Dès que j’eus pris pied sur le pont, Turner et son compagnon embarquèrent, celui-ci se posta à l’avant, et lui-même entra dans la chambre des machines, éclairée par ces ampoules électriques dont la clarté ne filtrait pas au-dehors.

Robur, lui, se tenait à l’arrière, le régulateur à portée de sa main, afin de régler la vitesse et la direction.

Quant à moi, j’avais dû m’affaler au fond de ma cabine, dont le panneau se referma. Pendant cette nuit, — pas plus qu’au départ de Niagara-Falls, — il ne me serait permis d’observer les manœuvres de l’Épouvante.

Toutefois, si je ne pouvais rien voir de ce qui se faisait à bord, je pouvais du moins entendre les bruits de la machine. J’eus même la sensation que l’appareil, lentement soulevé, perdait contact avec le sol.

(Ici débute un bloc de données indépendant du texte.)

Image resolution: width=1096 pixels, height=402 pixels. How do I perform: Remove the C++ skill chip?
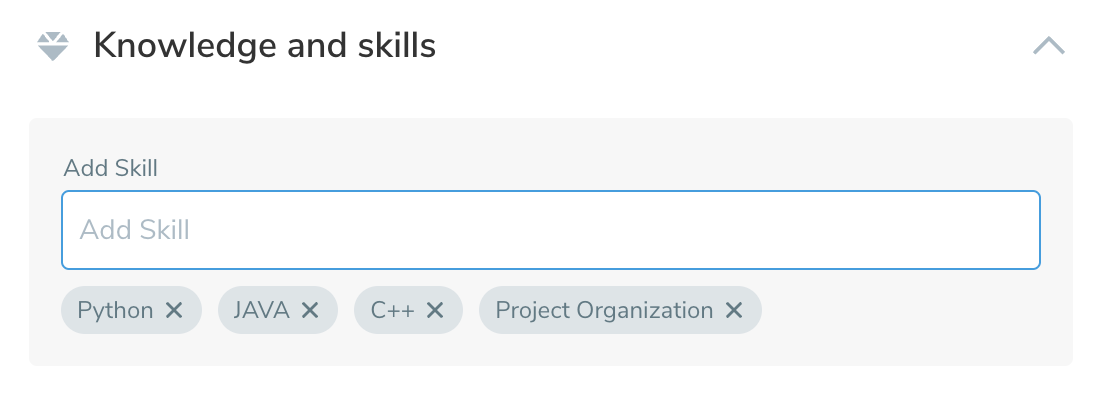click(435, 310)
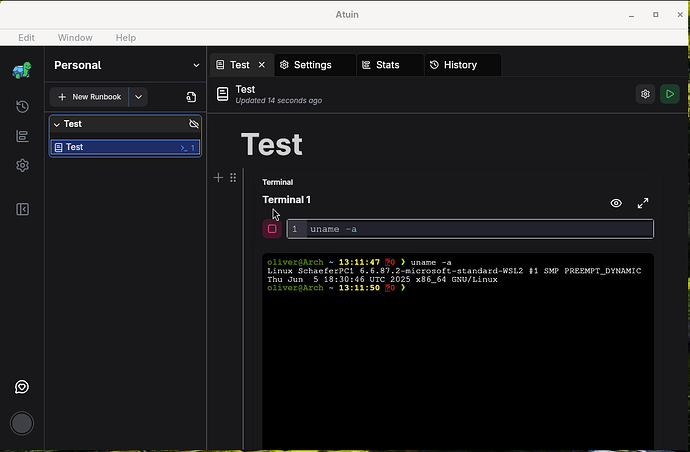Expand the Personal workspace dropdown
Image resolution: width=690 pixels, height=452 pixels.
(196, 65)

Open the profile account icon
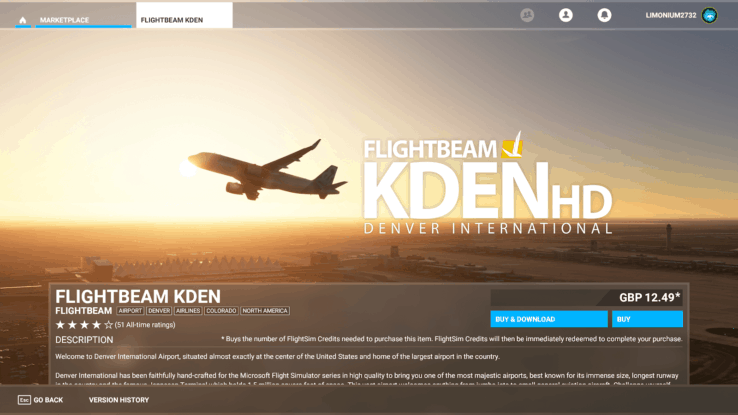coord(566,15)
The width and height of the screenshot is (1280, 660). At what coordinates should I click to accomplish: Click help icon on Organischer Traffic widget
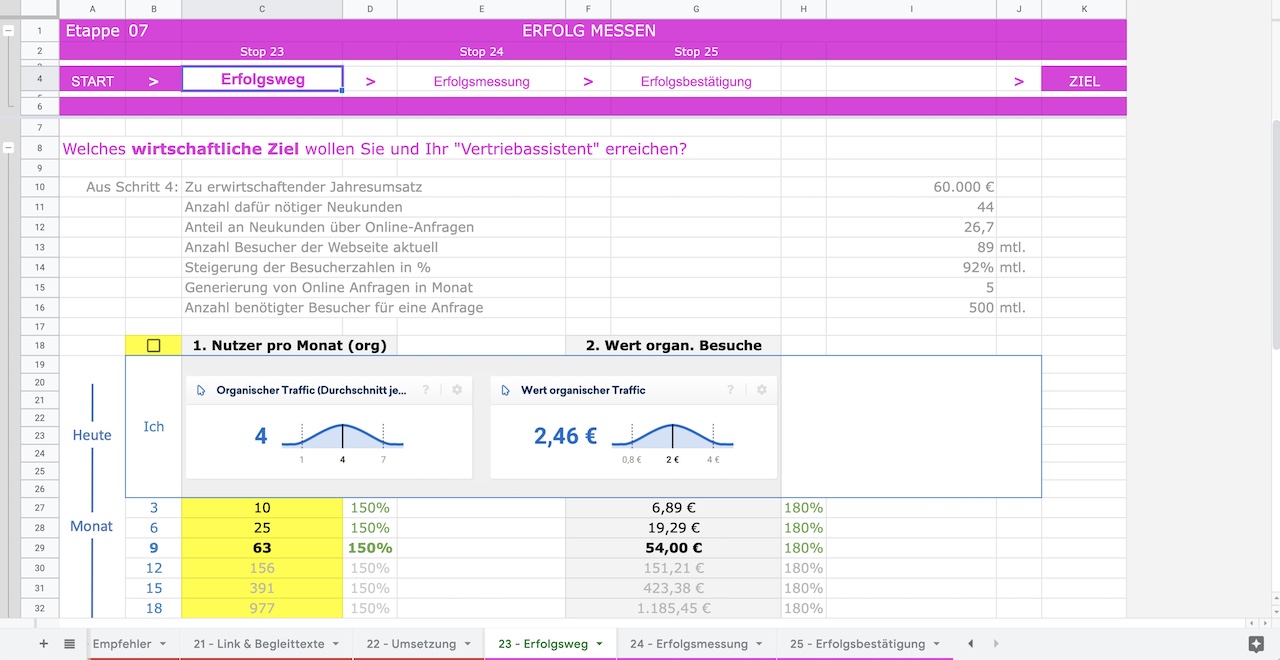426,390
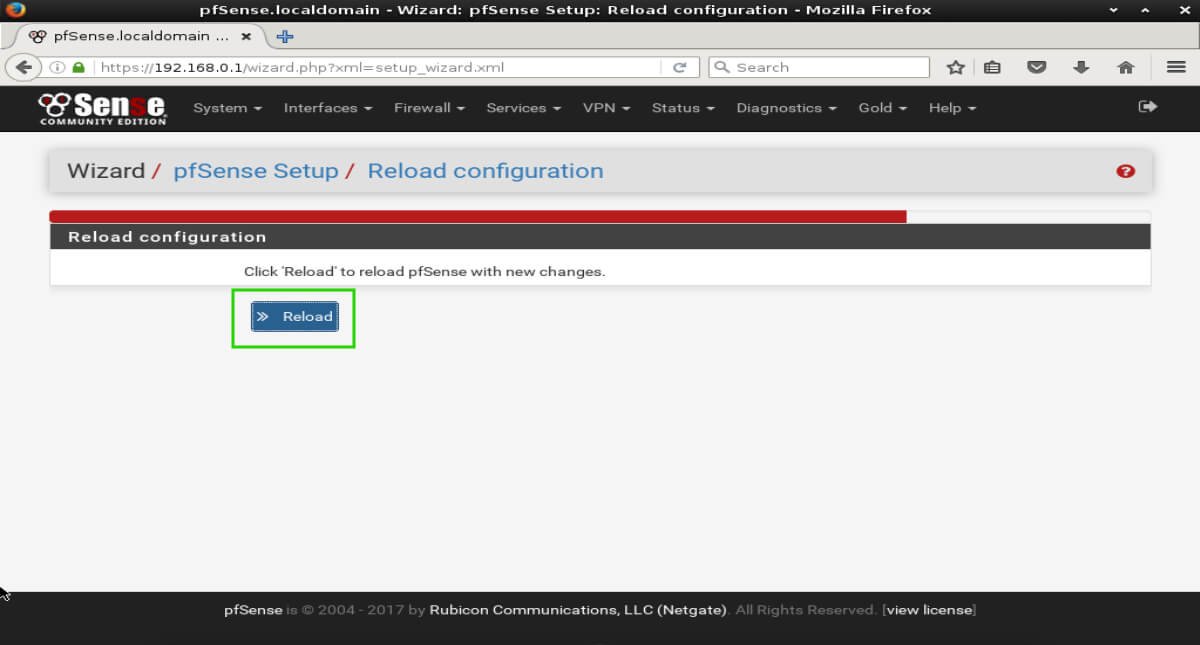This screenshot has width=1200, height=645.
Task: Open a new tab with plus button
Action: click(285, 36)
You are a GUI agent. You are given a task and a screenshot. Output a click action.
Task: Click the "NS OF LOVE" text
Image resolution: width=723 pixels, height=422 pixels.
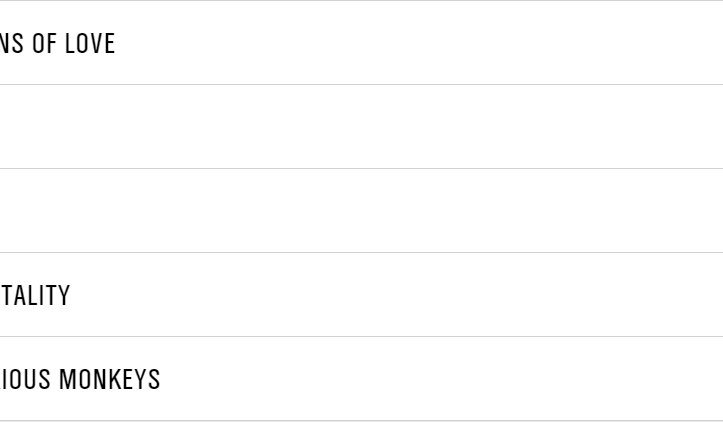tap(57, 44)
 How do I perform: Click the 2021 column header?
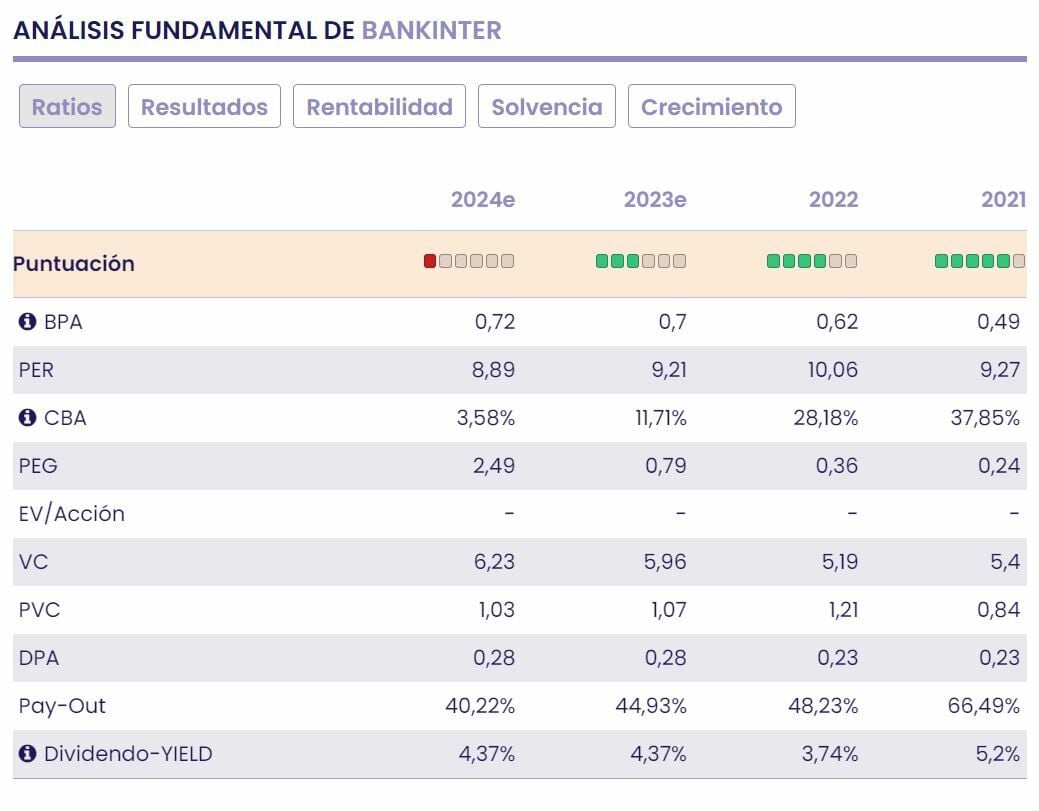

Quelques balancements se produisirent ; puis les turbines inférieures acquirent une rapidité prodigieuse, tandis que les grandes ailes battaient avec une parfaite régularité.

Ainsi l’Épouvante — probablement pour toujours — avait quitté le Great-Eyry, et « repris l’air », comme on dit d’un navire qu’il a repris la mer. L’aviateur planait au-dessus de la double chaîne des Alleghanys, et, sans doute, il n’abandonnerait les hautes zones qu’après avoir dépassé le relief orographique de cette partie du territoire.

Mais quelle direction suivait-il ?… Dominait-il dans son vol les vastes plaines de la Caroline du Nord, se dirigeant vers l’océan Atlantique ?… Au contraire, filait-il vers l’ouest pour traverser l’océan Pacifique ?… Ne gagnait-il pas au sud les parages du golfe du Mexique ?… Le jour venu, comment reconnaîtrais-je au-dessus de quelle mer il se déplacerait, si la ligne du ciel et d’eau l’entourait de toutes parts ?…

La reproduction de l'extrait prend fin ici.